Jacqueline alquiló una habitación en otro sector más seguro cerca de donde vivía y allí guardó las pocas cosas que tenía. Las que eran demasiado pesadas o voluminosas las resguardaron montándolas en partes altas que habían preparado con cabillas entre las paredes.

La inundación ocurrió temprano en una mañana del mes de octubre de 2018, pero la ayuda de la gobernación del estado y otros entes públicos no llegó sino hasta las 8:00 de la noche. Aproximadamente, más de la mitad de los habitantes del barrio fue trasladada a las instalaciones de la 42da Brigada de Paracaidistas, ubicada en la avenida Bolívar de Maracay.

En el refugio Jacqueline soportó tres días porque no había condiciones para una familia: allí no se le guardaba comida a nadie; así que los que trabajaban o estudiaban quedaban sin comer porque no estaban a la hora en que se servía. Todos vivían y dormían en un solo galpón lleno de literas unas al lado de otras. Pocos baños para tanta gente era algo insoportable: no había higiene.

Cuando dijeron que los dueños de casa podían irse si querían, que los que debían permanecer eran los que vivían en casas o habitaciones alquiladas, Jacqueline decidió salir de allí con su familia, y se fue para la pieza que ya había arrendado.

Su intención era volver a su vivienda cuando bajaran las aguas, pero se encontró con que las aguas negras que caían al lago se devolvían porque su nivel estaba por encima del barrio. El olor a cloacas putrefactas era intenso. La zona se convirtió en un foco de contaminación, de insectos y ratas.

Al poco tiempo de estar viviendo en la habitación, perdió el trabajo porque la empresa cerró y cuando le pagaron la liquidación, lo que coincidió con la última reconversión monetaria, se devaluó y se convirtió en sal y agua.
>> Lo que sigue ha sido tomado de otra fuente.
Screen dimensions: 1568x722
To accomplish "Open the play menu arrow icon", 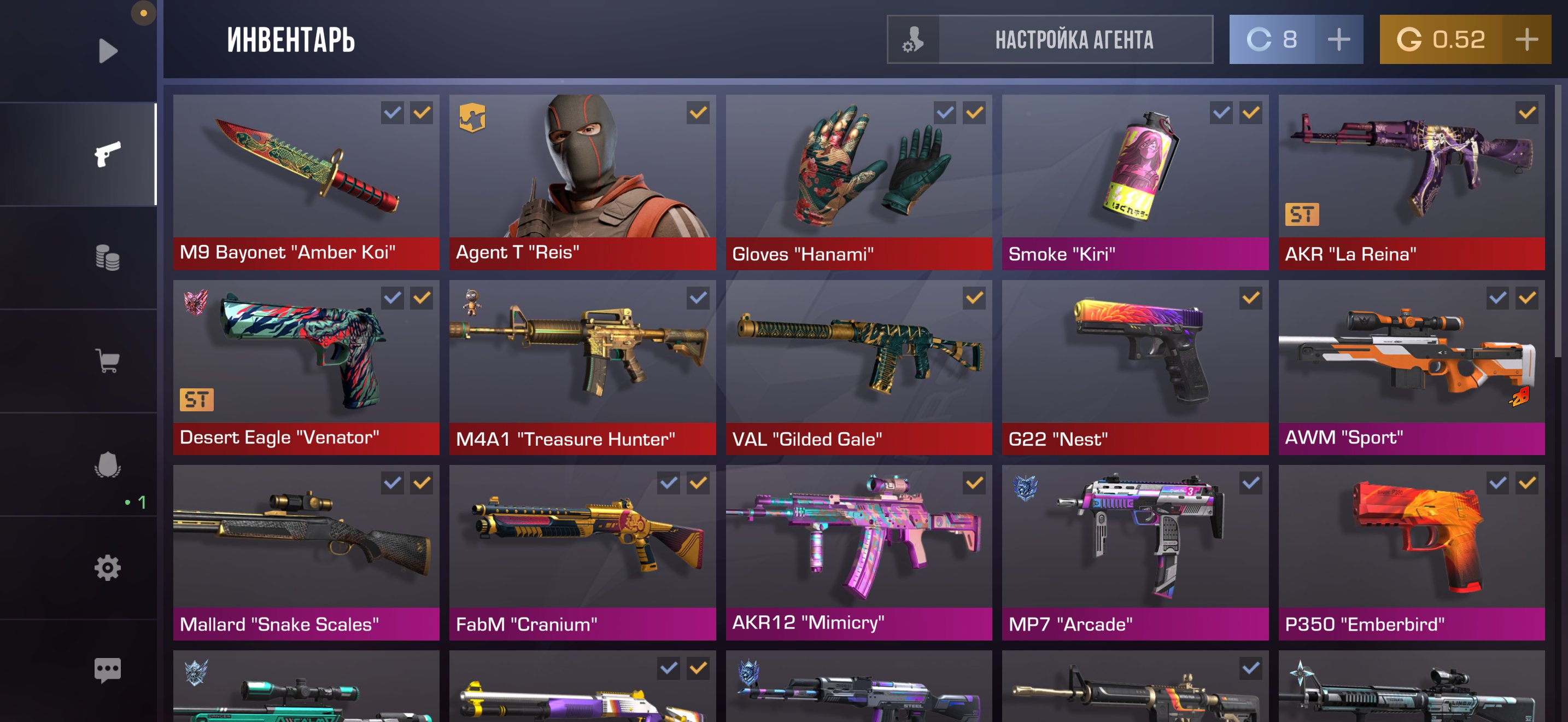I will point(108,50).
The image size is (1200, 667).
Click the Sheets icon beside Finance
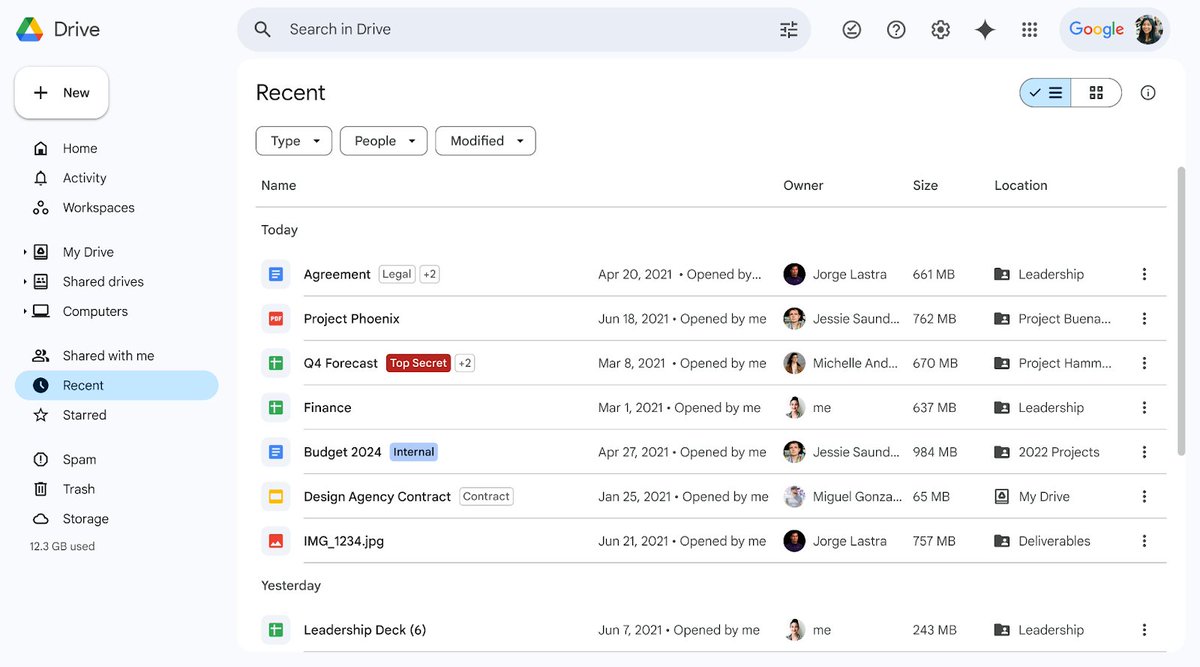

Esto le impidió seguir pagando el alquiler y se mudó a casa de su madre. Un año después, en 2020, volvió a la habitación alquilada previamente y comenzó a trabajar por su cuenta vendiendo café y agua que extrae de un pozo.

Estaba planeando comenzar a vender chicha cuando ocurrió el robo que haría más precaria su vida.

Como ya no se sentía segura en su habitación, ese mismo día se trasladó con sus poquísimas pertenencias a otra casa donde le ofrecieron refugio. En ese momento de desconsuelo y rabia, le dijo a uno de sus profesores del liceo de adultos donde estudiaba que ojalá los pranes tomaran el control del barrio para poder vivir tranquila, a pesar de que sabe que la seguridad que estos imponen no es una solución.

—Es duro —dice— cuando uno consigue las cosas con tanto sacrificio para después perderlo todo; ahorita no es fácil volver a empezar.

A pesar de ese sentimiento donde se aúnan la frustración y la desesperanza, Jacqueline, una mujer trabajadora y apacible, conserva los deseos de superación que la llevaron a estudiar en un liceo nocturno de jóvenes y adultos para motivar a su hija que había abandonado el sistema escolar. Ambas se graduaron de bachilleres en julio de 2022. Y aún continúan en ese refugio donde las acogieron, seguras de que una vez más tendrán que desplazarse.

Texto y fotografías: Antonio Claret

Esta historia es parte del seriado “Desplazados”, producido por La Vida de Nos y cedido para su republicación.